PANDAS was first identified in the mid-1990s. The question of whether it actually existed was controversial, but recent research, including a 2009 study at Columbia University, has bolstered the case for the condition, and the National Institute of Mental Health formally recognizes it.
Researchers believe that strep infections trigger an immune response that goes awry, causing anxiety, obsessive-compulsive behavior and physical or verbal “tic” symptoms.
A girl in Chesapeake, Va., for example, sneezed an estimated 12,000 times a day for months until she got proper treatment. A while later she developed an eye twitch.
Gradually, the number of doctors who have heard of PANDAS is increasing, but those with expertise in treating it are still so rare that lengthy searches for help like the Bossmans’ are typical, says Sara Davis Furr of Dunn, N.C.
Her 8-year-old son Gage was diagnosed with PANDAS after he came home from school one day giving vivid descriptions of snakes that only he could see and leaping awake at night to rip off his clothes.
The symptoms can wax and wane, sometimes apparently in association with a new case of strep or other infections. Once, in Karli’s case, Lyme disease triggered a fresh wave of symptoms.
The far-flung nature of doctors in the know about PANDAS means that even after families finally get the right diagnosis, they may have to travel several states away for help.
Furr says she was lucky, because antibiotics have kept Gage’s symptoms mostly under control. But she knows a family in Virginia that must travel regularly to doctors in Maryland and Connecticut.
Every few weeks, the Bossmans pack up all four of their kids and drive to Darien, Conn., so Karli can see Dr. Denis Bouboulis, an immunologist who is among the nation’s top experts in treating PANDAS.
Furr says her family and Gage’s school were supportive, but the Internet community is all the more important because many PANDAS parents she corresponds with say their broader families are skeptical.
“A lot of people think you just did a bad job raising your child,” she says.
PANDAS is almost certainly under-diagnosed, but it’s unclear how common it is.
Bouboulis, who is a member of the board of directors of the PANDAS Support Network, has said as many as 5 percent of all children could have it.
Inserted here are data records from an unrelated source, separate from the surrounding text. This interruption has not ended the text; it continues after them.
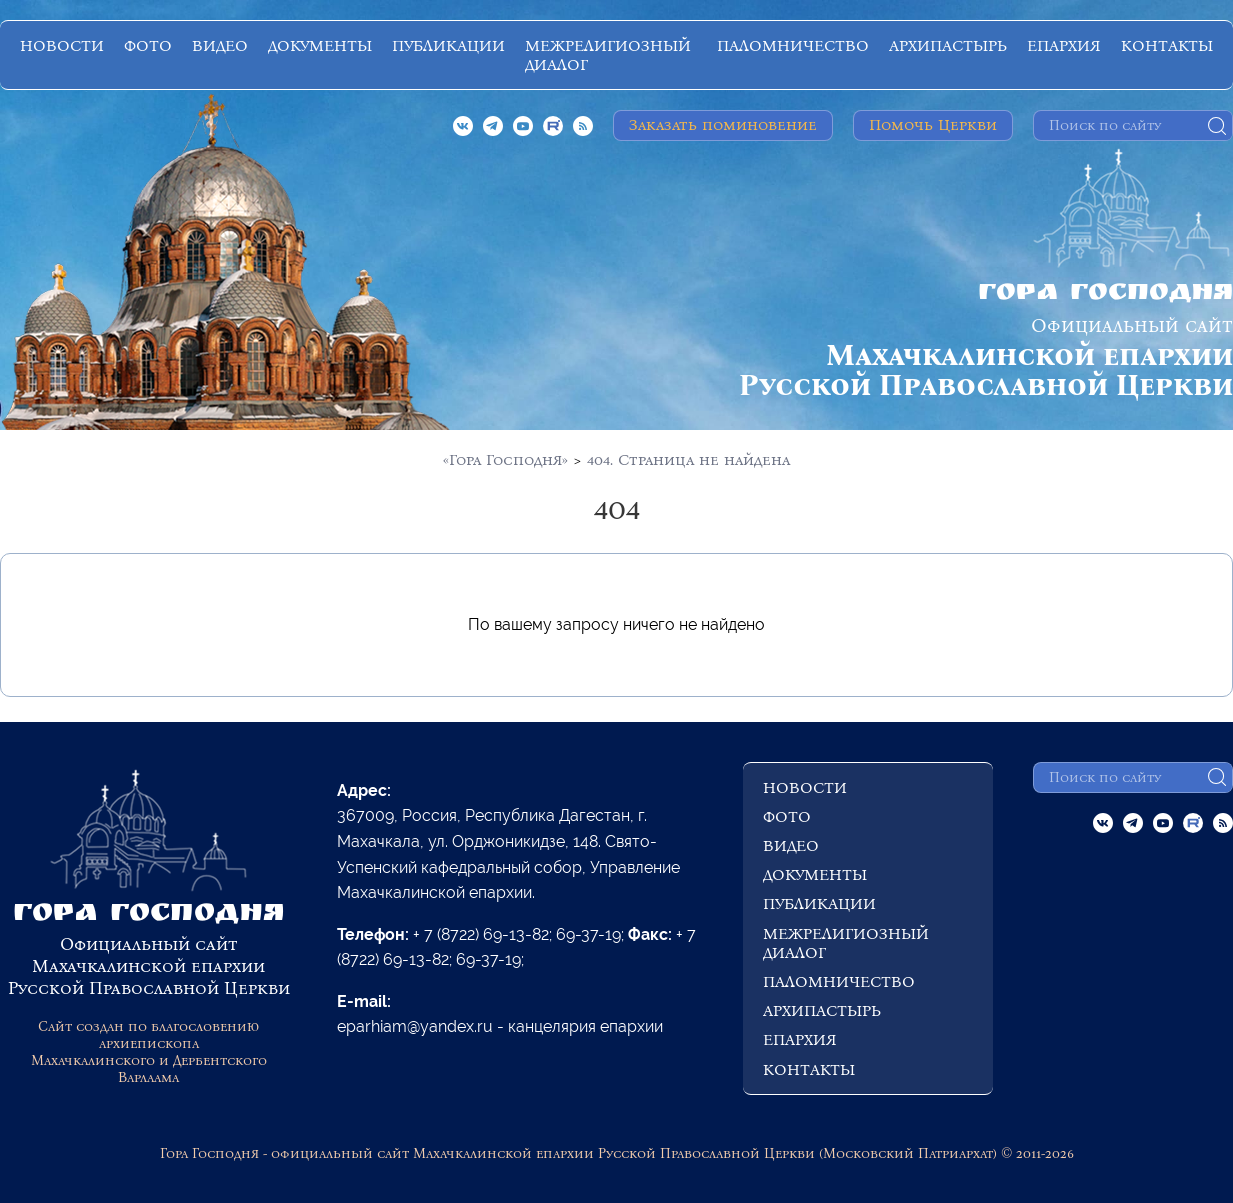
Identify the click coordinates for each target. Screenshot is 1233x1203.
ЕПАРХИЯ (1064, 45)
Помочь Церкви (933, 124)
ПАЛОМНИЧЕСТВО (793, 45)
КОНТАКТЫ (1167, 45)
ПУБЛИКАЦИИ (448, 45)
But Dr. John March, chief of child and adolescent psychiatry at Duke University Medical Center and an internationally recognized expert in obsessive-compulsive disorders among children, thinks it’s rare.
Of the more than 1,000 children with OCD he has worked with, March says only a handful have a sure diagnosis of PANDAS.
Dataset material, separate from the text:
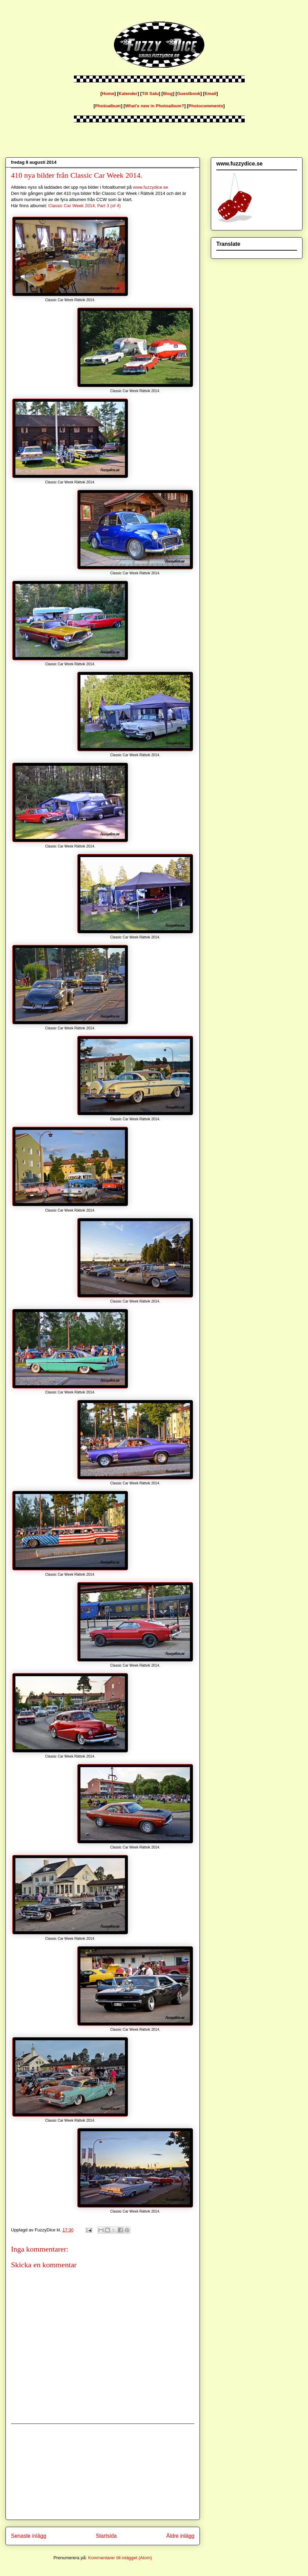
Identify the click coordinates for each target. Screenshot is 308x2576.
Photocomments (205, 105)
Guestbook (188, 93)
“I actually think PANDAS exists, I just don’t think it’s very common,” he says.
“Most pediatric tic disorders aren’t terribly common, but they’re not rare either, while strep infections are clearly quite common. And I think that leads to a lot of people putting two and two together in a specific case when in fact the link isn’t all that clear.”
Still, it’s important not to miss a proper diagnosis for PANDAS, March says, because it’s important to get the treatment right.
Karli is better, but she isn’t cured. Kelly Bossman, frustrated by how few parents and doctors know about PANDAS, has become a kind of evangelist for spreading information about it.
“What I really, really hope to do is I guess bring awareness to doctors here. I d like them to learn a little more about it,” she says.
“Also, I’ve met so many moms online, and seeing what Karli has been through, you just worry about how many kids out there are being given these antipsychotics or no treatment at all, and who really need antibiotics.”